As anticipation of an imminent Israeli ground invasion grew, some Gaza residents said they feared this could end up being the start of another permanent mass displacement like the one in 1948, when more than 700,000 Palestinians either fled or were expelled from their homes in present-day Israel during the war surrounding the nation’s establishment. But it was too soon to tell.
“As I am packing my things I am wondering, is this really another nakba? I am taking my house key and thinking, will I ever return to my home, will I ever see my home again?” said Dr. Arwa El-Rayes, 56, a doctor of internal medicine, speaking in the last moments before she fled her childhood home in Gaza City in the north, the main city in the territory. The nakba, which means catastrophe, is how Palestinians refer to the displacement of 1948.
The Israeli military says that it is urging the more than one million residents of northern Gaza to move to the southern half of the enclave for their own safety, even as residents said airstrikes on the south continued. But there has been no suggestion that they should leave the territory or that they will not be allowed to return to their homes after the fighting.
The majority of Gaza’s population, some 1.7 million of the 2.1 million residents, are among those who were forced to leave their homes in 1948, or their descendants. In 1948, many Palestinians were told they would be allowed to return to their homes after a few days or weeks. Many took with them just a few belongings and the keys to their front doors. But they were never allowed to return.
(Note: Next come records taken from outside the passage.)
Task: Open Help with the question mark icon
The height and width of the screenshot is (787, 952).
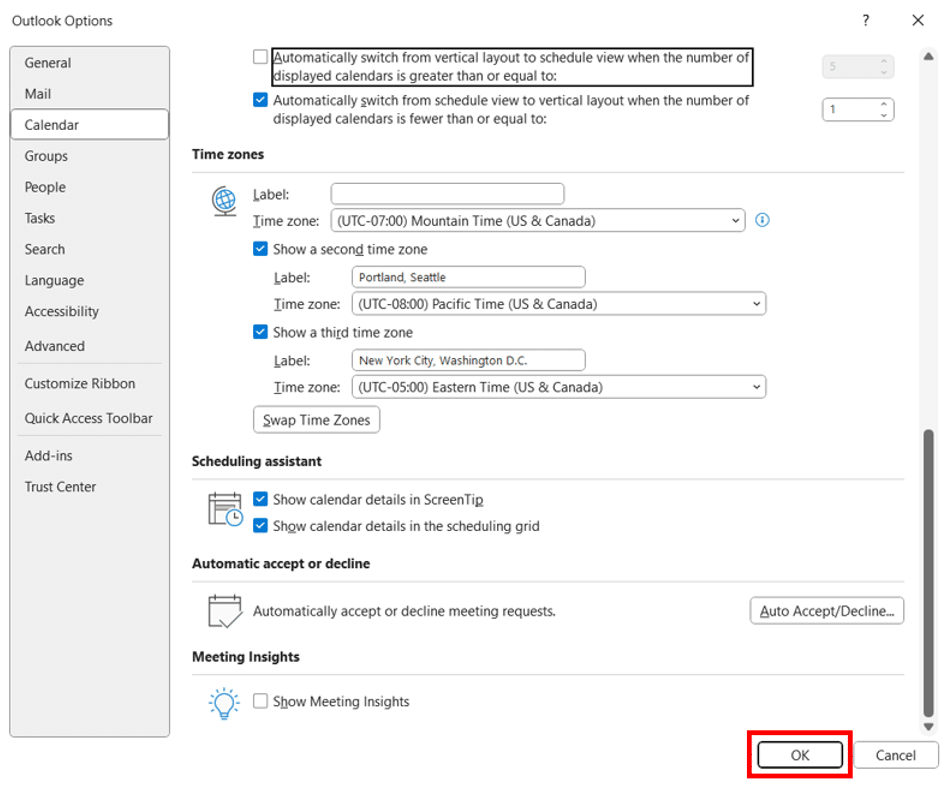Action: 866,21
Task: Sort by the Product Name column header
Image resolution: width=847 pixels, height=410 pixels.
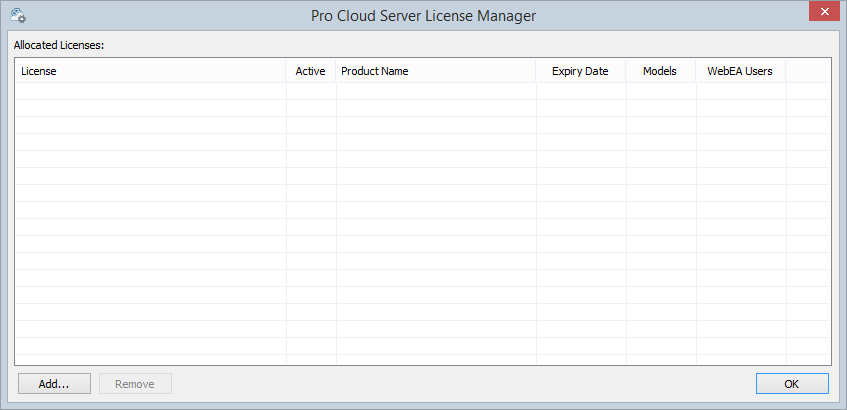Action: [435, 71]
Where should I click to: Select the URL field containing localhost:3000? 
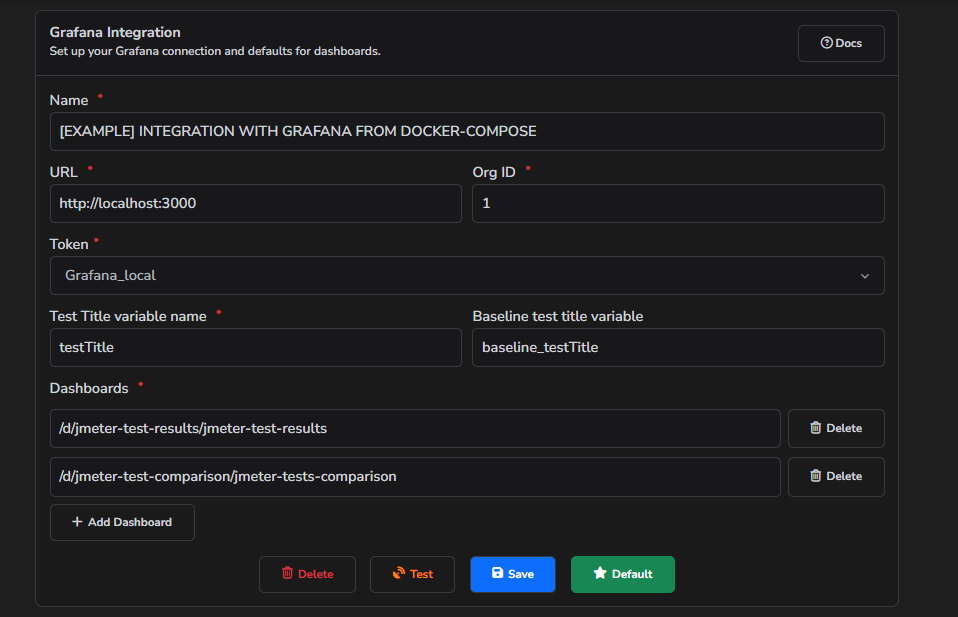[256, 203]
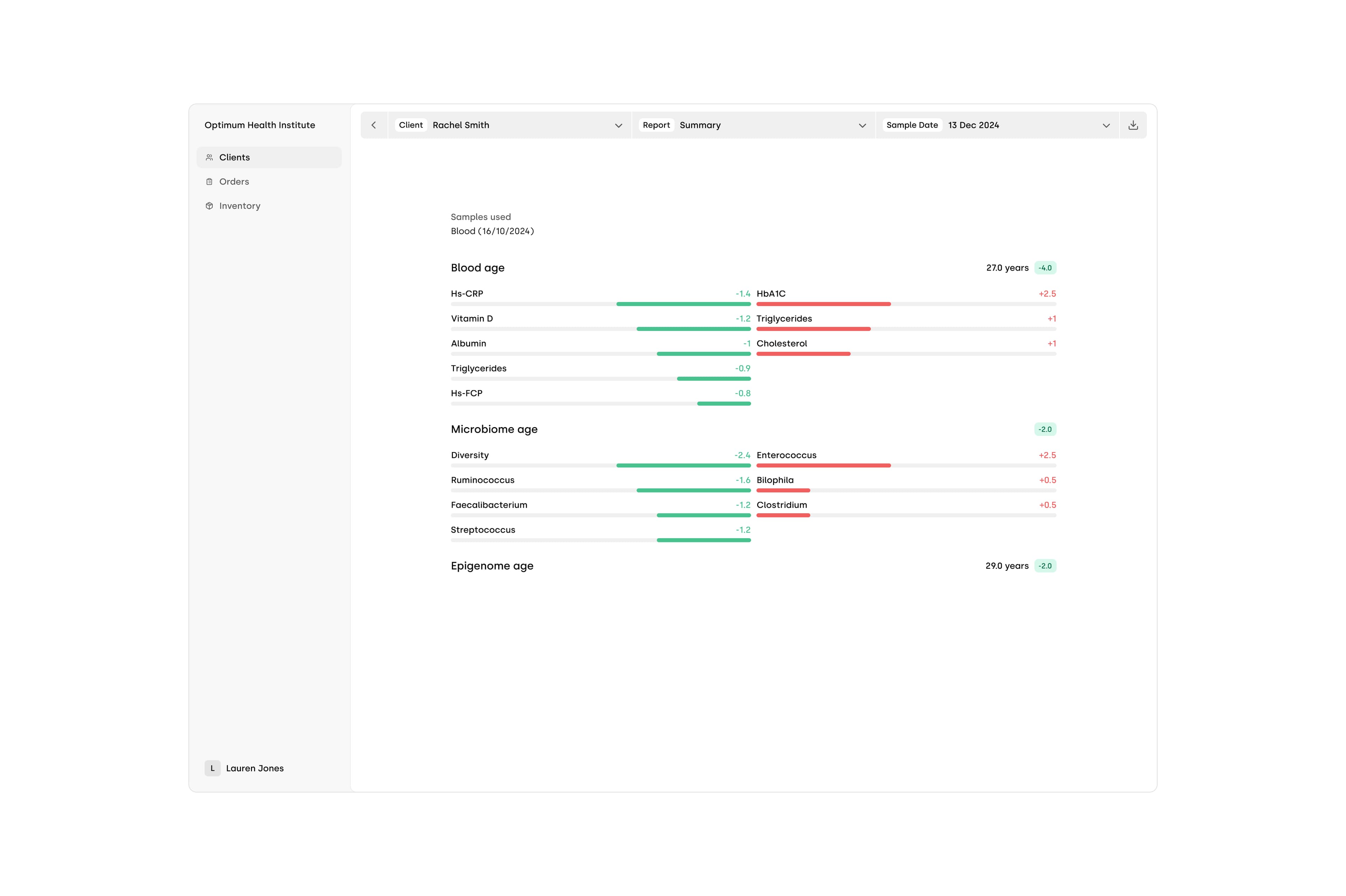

The Gaza Strip has been under intense airstrikes for days, in an onslaught unleashed after Hamas, the group that controls Gaza, launched a surprise attack on southern Israel over the weekend that killed more than 1,300 people — including civilians and soldiers.
Israeli airstrikes have killed more than 1,500 people in Gaza since then, according to the territory’s health ministry.
Gazans said they are worried that they are being forced to go to a sparse and somewhat rural area with no services. The strip has already been cut off from water, food and electricity after Israel imposed what it called a “complete siege” days ago.
Some residents said they decided to stay in their homes, despite the grave danger of an Israeli ground invasion, worried about being permanently displaced.
Gaza resident Mahmoud Shurrab said he saw the warnings to evacuate the northern part of the Gaza Strip on Facebook on Friday morning and quickly packed a backpack with important documents. He then began driving with his mother south seeking safety.
On the way, he said, he saw droves of people lining to fill their gas tanks, and others loading luggage into their cars. He, along with many other Gazans, reached a town just south of the evacuation zone but still close to their homes in the north. He and his mother are staying out on the streets for now, without shelter.
“We are disoriented,” he said in a phone interview with The New York Times. “We don’t know whether we will return or not. Nobody understands what’s going on. The biggest problem is that we have no idea where to stay,” he added.
Iyad Bozm, the spokesman for the Hamas-run Interior Ministry in Gaza, insisted that this would not be a repeat of the exodus in 1948.
“We will return to our land again,” he said.
Some Gazans who want to flee with their families don’t have vehicles, and were setting out either on foot or catching rides in trucks. Others said the roads have been damaged by nearly a week of Israeli airstrikes and were difficult to navigate.
Iyad Abuheweila contributed reporting.